**Entries supplied**
▽

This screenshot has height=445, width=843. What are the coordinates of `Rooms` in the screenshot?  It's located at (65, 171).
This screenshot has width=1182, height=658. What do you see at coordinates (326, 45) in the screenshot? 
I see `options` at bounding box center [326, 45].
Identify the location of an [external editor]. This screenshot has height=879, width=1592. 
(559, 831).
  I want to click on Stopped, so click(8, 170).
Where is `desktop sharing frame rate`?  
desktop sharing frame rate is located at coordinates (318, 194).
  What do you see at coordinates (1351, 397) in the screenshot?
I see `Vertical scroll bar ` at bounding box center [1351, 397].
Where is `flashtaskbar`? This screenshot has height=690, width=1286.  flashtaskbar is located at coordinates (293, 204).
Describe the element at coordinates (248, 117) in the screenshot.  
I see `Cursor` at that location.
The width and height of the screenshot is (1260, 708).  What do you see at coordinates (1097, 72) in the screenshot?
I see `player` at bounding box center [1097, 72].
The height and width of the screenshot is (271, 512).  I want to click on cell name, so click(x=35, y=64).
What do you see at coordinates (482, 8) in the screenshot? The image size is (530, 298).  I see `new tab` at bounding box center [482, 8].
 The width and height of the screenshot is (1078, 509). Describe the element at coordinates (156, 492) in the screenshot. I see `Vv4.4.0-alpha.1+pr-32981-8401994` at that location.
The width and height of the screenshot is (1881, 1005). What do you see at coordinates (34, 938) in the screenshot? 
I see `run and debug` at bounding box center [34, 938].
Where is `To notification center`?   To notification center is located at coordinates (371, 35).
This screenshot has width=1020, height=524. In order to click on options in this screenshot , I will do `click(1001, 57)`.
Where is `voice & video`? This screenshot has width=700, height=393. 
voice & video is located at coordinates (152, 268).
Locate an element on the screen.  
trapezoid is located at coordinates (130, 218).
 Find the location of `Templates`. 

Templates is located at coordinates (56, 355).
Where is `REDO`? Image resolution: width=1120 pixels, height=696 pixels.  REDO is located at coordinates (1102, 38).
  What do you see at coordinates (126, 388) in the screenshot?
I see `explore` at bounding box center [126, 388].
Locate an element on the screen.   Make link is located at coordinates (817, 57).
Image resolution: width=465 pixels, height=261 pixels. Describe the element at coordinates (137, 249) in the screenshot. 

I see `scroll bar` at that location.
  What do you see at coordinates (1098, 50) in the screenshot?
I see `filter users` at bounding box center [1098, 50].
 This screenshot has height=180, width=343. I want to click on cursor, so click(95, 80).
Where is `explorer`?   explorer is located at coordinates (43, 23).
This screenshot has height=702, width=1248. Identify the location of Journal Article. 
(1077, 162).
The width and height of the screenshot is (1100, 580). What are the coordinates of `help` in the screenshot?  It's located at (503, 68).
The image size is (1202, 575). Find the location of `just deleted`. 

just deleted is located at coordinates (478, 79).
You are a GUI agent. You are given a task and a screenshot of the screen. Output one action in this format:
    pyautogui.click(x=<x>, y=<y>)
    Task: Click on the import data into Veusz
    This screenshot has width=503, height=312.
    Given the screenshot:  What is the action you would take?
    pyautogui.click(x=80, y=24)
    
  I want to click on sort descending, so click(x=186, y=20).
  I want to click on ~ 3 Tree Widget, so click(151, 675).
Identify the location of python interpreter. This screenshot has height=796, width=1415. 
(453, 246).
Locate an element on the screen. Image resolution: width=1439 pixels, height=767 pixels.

△

**Task description**
Return the lines of the records, unchanged, from the line containing "I want to click on sort" up to and including the last line of the records.

**Solution below**
  I want to click on sort descending, so click(x=186, y=20).
  I want to click on ~ 3 Tree Widget, so click(151, 675).
Identify the location of python interpreter. This screenshot has height=796, width=1415. 
(453, 246).
Locate an element on the screen. Image resolution: width=1439 pixels, height=767 pixels.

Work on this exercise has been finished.